貞観政要 / 政体
貞觀三年,太宗謂侍臣曰:「中書、門下,機要之司。擢才而居,委任實重。詔敕如有不穩便,皆須執論。比來惟覺阿旨順情,唯唯茍過,遂無一言諫諍者,豈是道理?若惟署詔敕、行文書而已,人誰不堪?何煩簡擇,以相委付?自今詔敕疑有不穩便,必須執言,無得妄有畏懼,知而寢默。」
新字:貞観三年,太宗謂侍臣曰:「中書、門下,機要之司。擢才而居,委任実重。詔勅如有不穏便,皆須執論。比来惟覺阿旨順情,唯唯茍過,遂無一言諫諍者,豈是道理?若惟署詔勅、行文書而已,人誰不堪?何煩簡択,以相委付?自今詔勅疑有不穏便,必須執言,無得妄有畏懼,知而寝黙。
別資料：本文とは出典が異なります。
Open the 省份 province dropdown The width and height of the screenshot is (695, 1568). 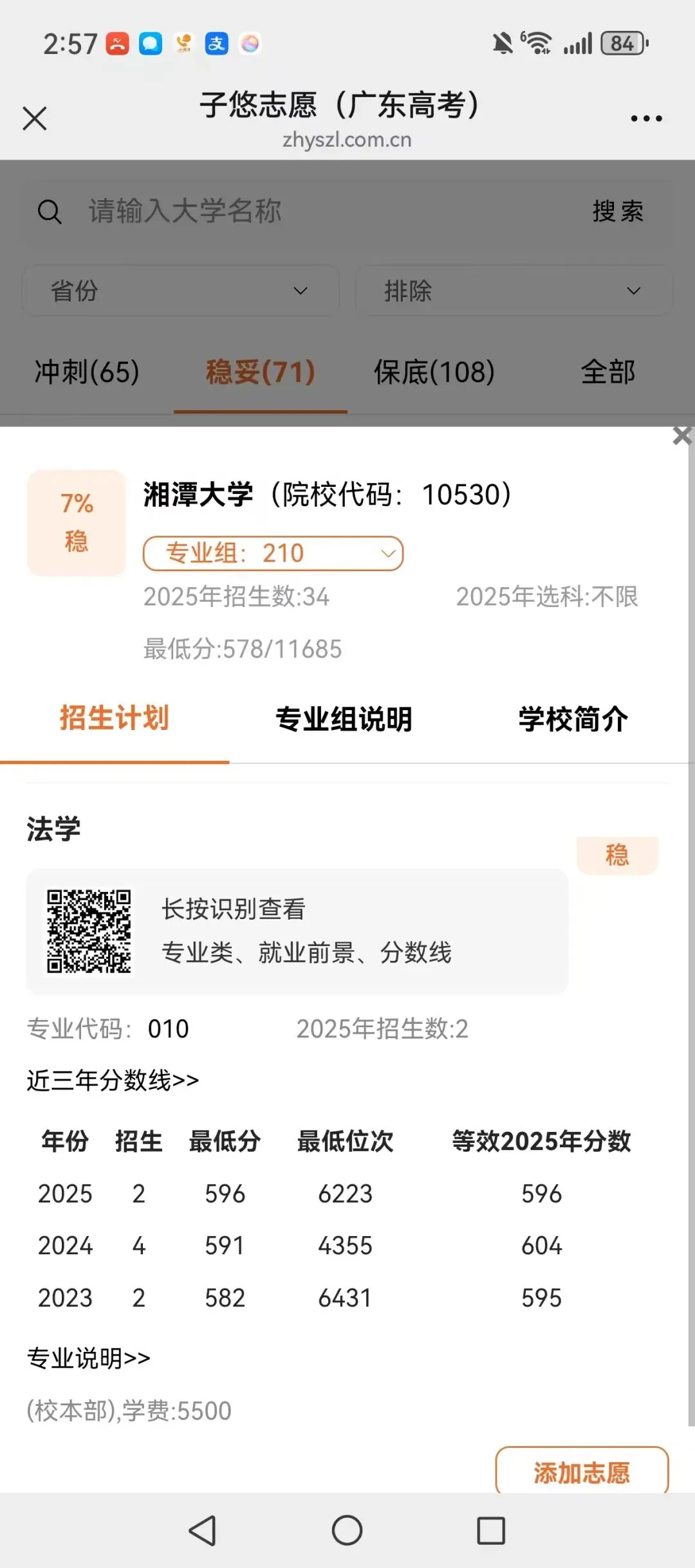[x=181, y=291]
」
書き下し
貞観三年、太宗侍臣に謂いて曰く、「中書・門下は、機要の司なり。才を擢(ぬ)きて居らしめ、委任実に重し。詔勅如し穏便ならざる有らば、皆な須らく執論すべし。比来(ひらい)惟だ旨に阿(おもね)り情に順い、唯唯として苟も過ぎ、遂に一言も諫諍する者無きを覚ゆ。豈に是れ道理ならんや。若し惟だ詔勅に署し、文書を行うのみならば、人誰か堪えざらん。何ぞ煩わしく簡択して、以て相委付せんや。今より詔勅に疑いて穏便ならざる有らば、必ず須らく執言すべし。妄りに畏懼有りて、知りて寝黙(しんもく)するを得る無かれ」と。
現代語訳
貞観三年、太宗が側近の臣に言った。「中書省と門下省は、国政の要となる役所だ。才ある者を選んで就かせ、委ねる任務は実に重い。詔勅に不都合があれば、みな必ず異議を唱えるべきだ。ところが最近は、ただ上意に阿り、心情に迎合し、はいはいと言うだけで、なんとなく通してしまい、ついに一言も諫める者がいないように見える。これが道理と言えるだろうか。もしただ詔勅に署名し、文書を回すだけなら、誰にでもできる。どうしてわざわざ人を選んで、任せる必要があろうか。今後、詔勅に疑わしく不都合な点があれば、必ず異議を唱えよ。むやみに恐れて、知っていながら黙り込んではならない」。
解説
「ただ署名して文書を回すだけなら、誰にでもできる」。この一句が痛烈な一段です。要職に人を選ぶのは、判断してもらうためです。判断せず、承認するだけなら、その人である必要がない。ところが実際には、上意に迎合して通してしまう。それは仕事をしていないのと同じです。「知っていながら黙り込むな」。異議を唱えないことが、その職を空洞化させます。